CONSIGNA:
Retoma el texto sobre la larga espera en el hospital al final de una vida y continúalo a partir de su última oración.

╭─ TEXTO FUENTE

Un mes de entradas y salidas del hospital, cuatro semanas de angustiosa espera a los pies de su cama esperando que la naturaleza obre. El final de una vida, el agotamiento vital. Por desgracia, ni siquiera morir es fácil, hace unos días me lo decía un amigo, un hermano.

Photo by NASA on Unsplash

Los cuerpos aguantan lo indecible y las esperas son terribles, subidas y bajadas en una montaña rusa. Una lenta subida ascendente, una pequeña mejoría, y de pronto una bajada tan vertical que parece detener el tiempo. Una angustiosa espera que no te deja respirar. Una agonía infinita, una esperanza de vida, aún a sabiendas que pronto será de nuevo truncada … Los minutos se convierten en horas, las horas en días y los días en años, años de recuerdo. Una película con una secuencia interminable de planos cortos y rápidos, como relámpagos… imágenes que se agolpan del pasado, sentimientos atropellados, culpa, dolor, aflicción ante alguien que está ausente en su lecho porque su cabeza dejó de funcionar hace tiempo y porque su cuerpo se está agotado.

╰─
╭─ EXTRACTO DE DATOS

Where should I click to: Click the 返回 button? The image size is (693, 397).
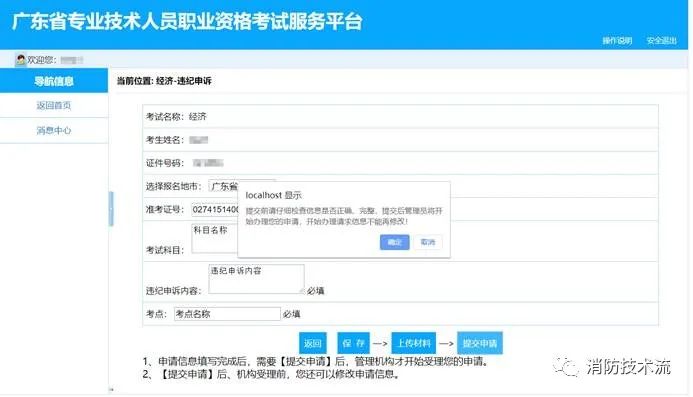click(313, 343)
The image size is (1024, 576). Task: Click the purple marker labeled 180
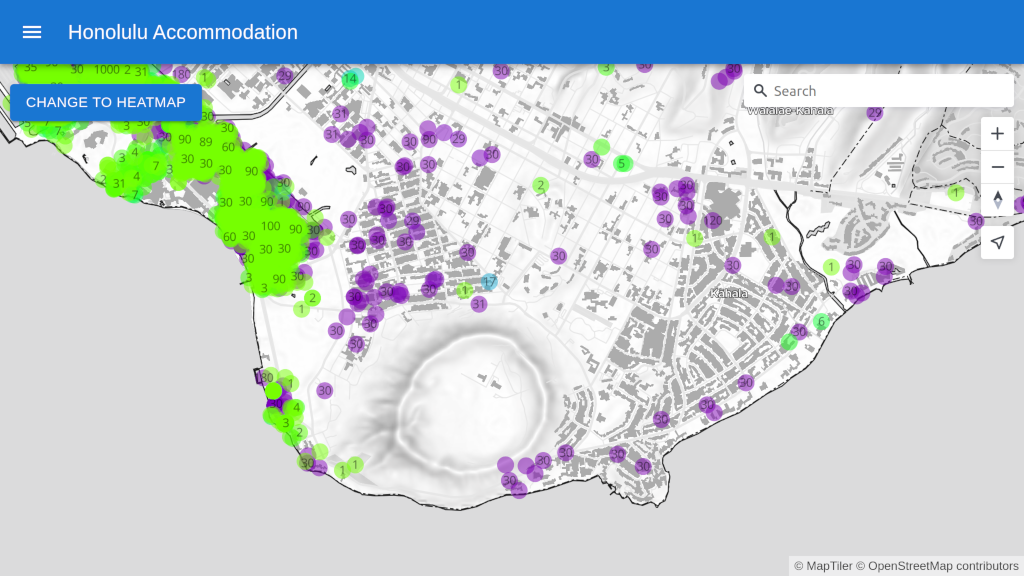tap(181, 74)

╰─
╭─ EXTRACTO DE DATOS

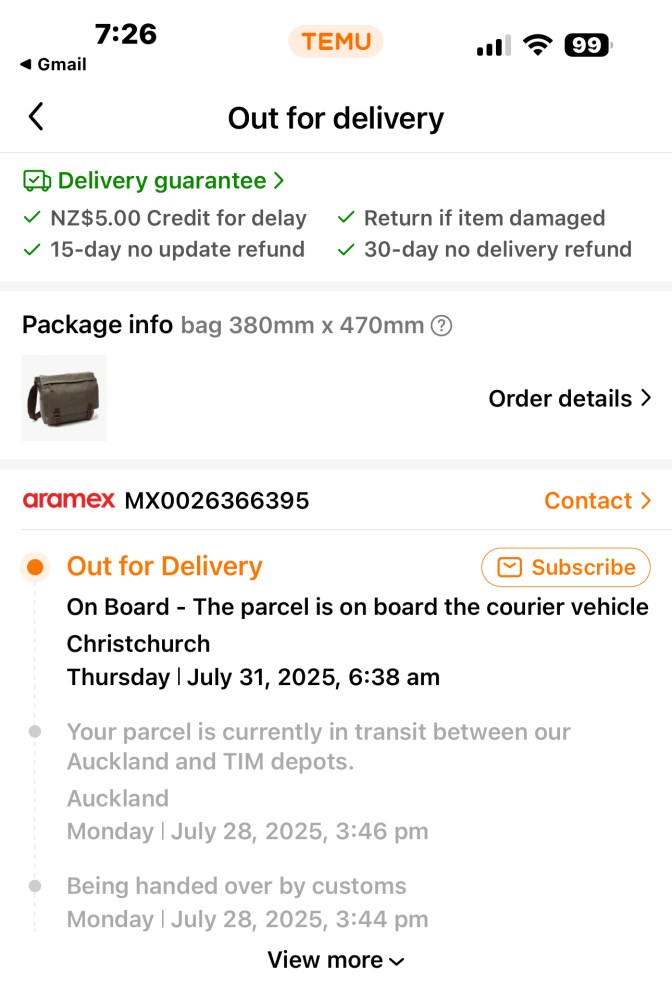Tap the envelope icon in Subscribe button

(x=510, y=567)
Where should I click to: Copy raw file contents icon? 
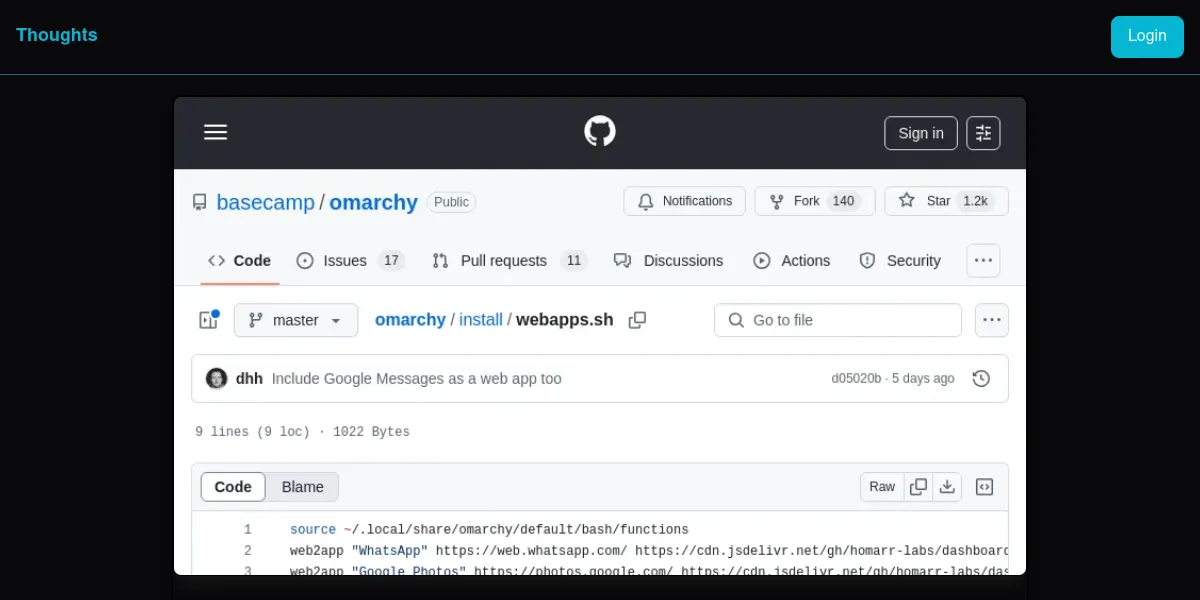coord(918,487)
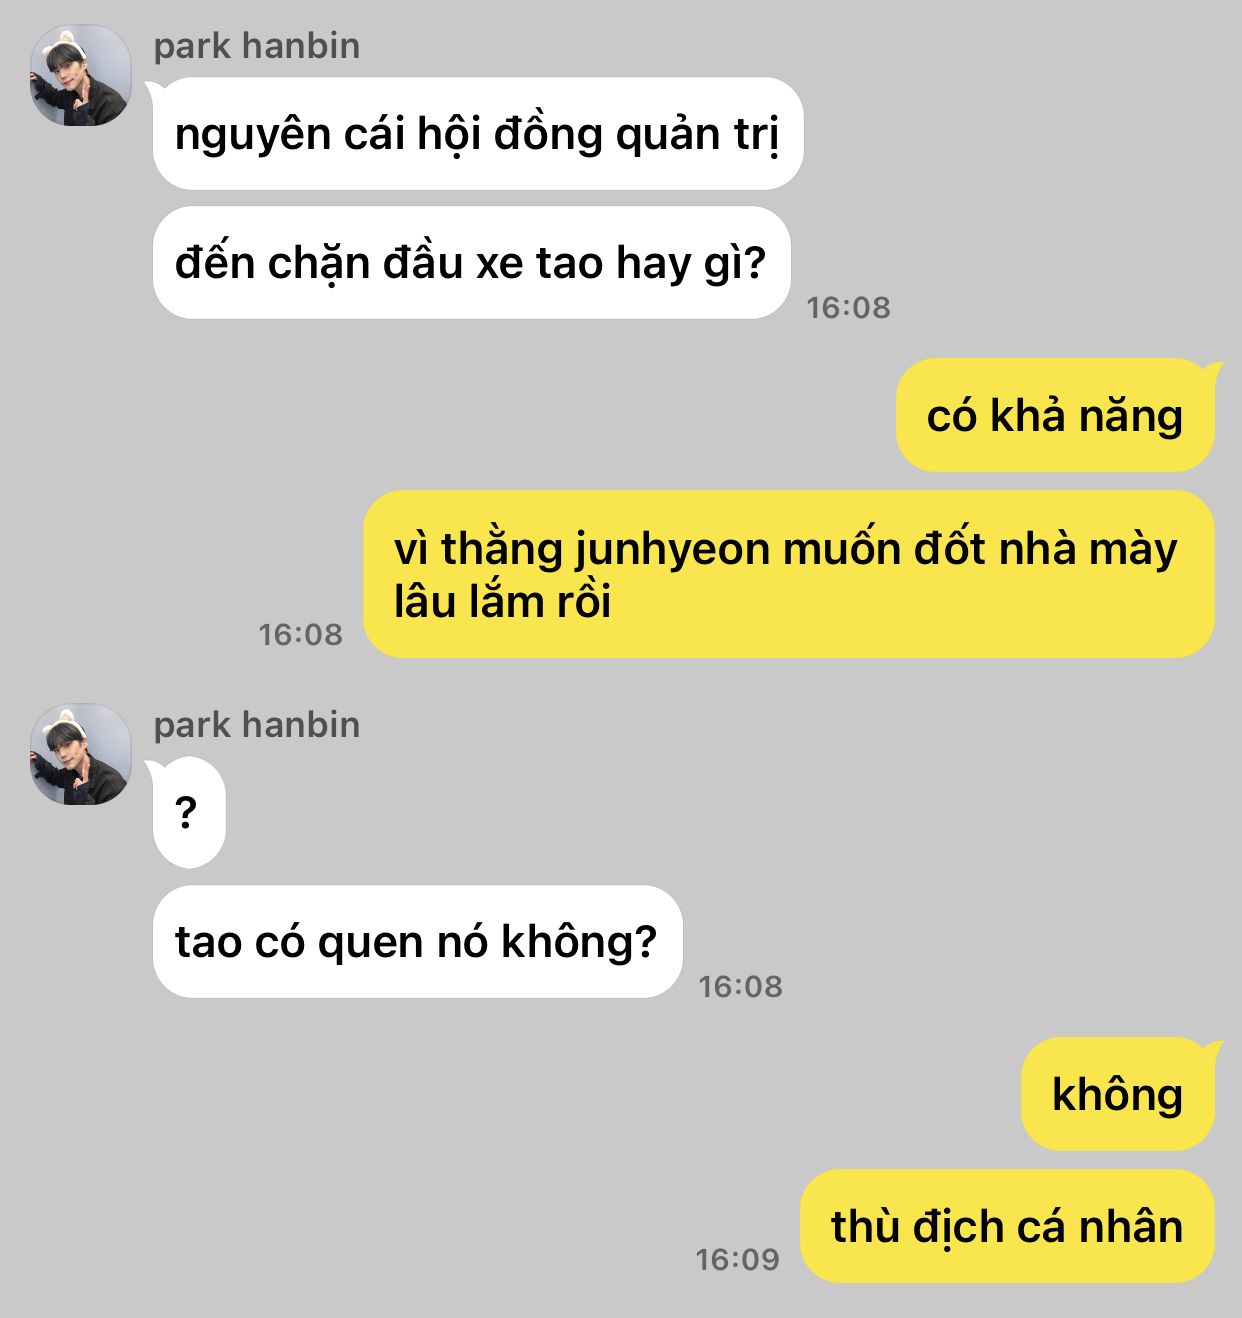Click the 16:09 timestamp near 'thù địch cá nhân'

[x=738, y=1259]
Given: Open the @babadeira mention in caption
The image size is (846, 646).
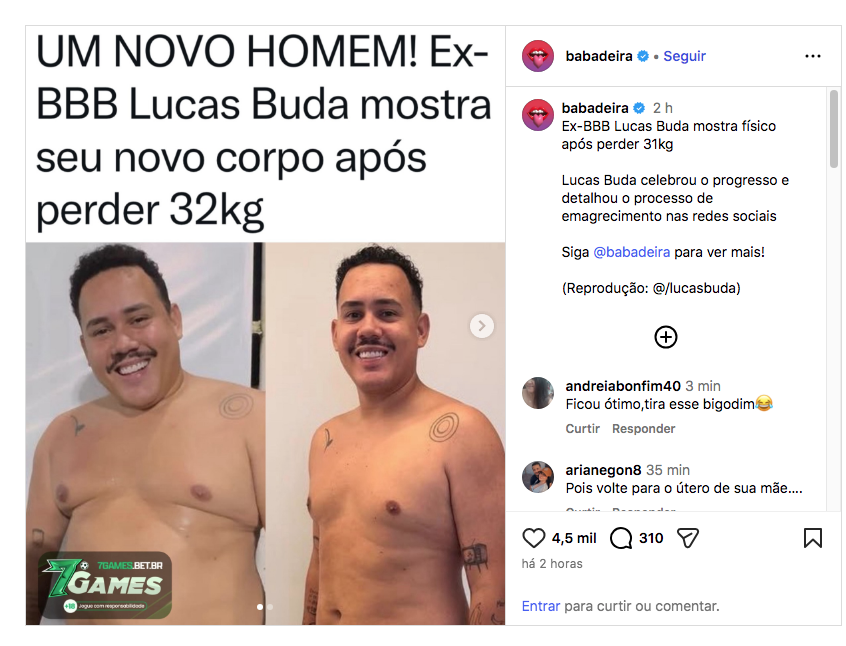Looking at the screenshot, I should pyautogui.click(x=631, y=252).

╰─
╭─ EXTRACTO DE DATOS

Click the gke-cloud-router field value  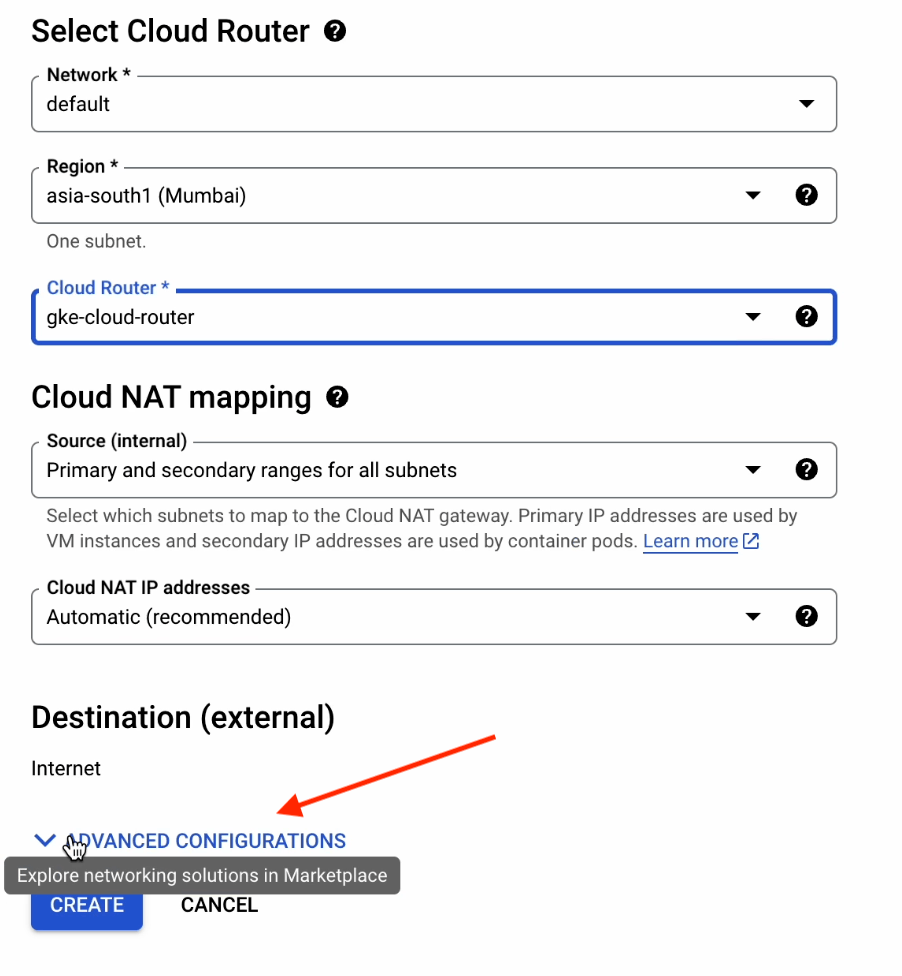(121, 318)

╰─

RESPUESTA:
Este es el tránsito, el momento en que nuestros cuerpos se agotan ante el cansancio de una larga vida, aunque vista desde la perspectiva de los años que cuesta contar, muy corta. Que paradoja, de jóvenes vivimos en un mundo de experiencias vertiginosas, sin miedo a nada, ni siquiera a la muerte, ni al futuro; sin embargo, cuando la vida avanza y son más los años que han pasado los que quedan por vivir, cuando el cansancio y las enfermedades se apoderan de nuestros cuerpos, la muerte empieza presentar su tarjeta de visita, cada vez con más frecuencia en familiares y amigos más adelantados en el camino de la vida, también de algunos rezagados con menos recorrido que el nuestro, que abandonan la carrera, algunos por voluntad propia, porque se cansaron de vivir o no soportaron el peso de su carga y otros porque el agotamiento les ha llego antes.

Tiempos de espera y despedida, propicios para pensar en ese transito de la vida a la muerte, para algunos como el fin de todo y para otros como el inicio del infinito, si es que el infinito tiene inicio.

El principio y el fin, la vida y la muerte, vida que ya existía en nuestros antepasados, muerte que hace que nuestros cuerpos se pudran en tumbas y nichos, y que nuestros nombres se desdibujen de las lápidas que nos presentan a los vivos que no nos conocieron. Al final, un recuerdo, como un punto en el infinito, como una estrella que se agota.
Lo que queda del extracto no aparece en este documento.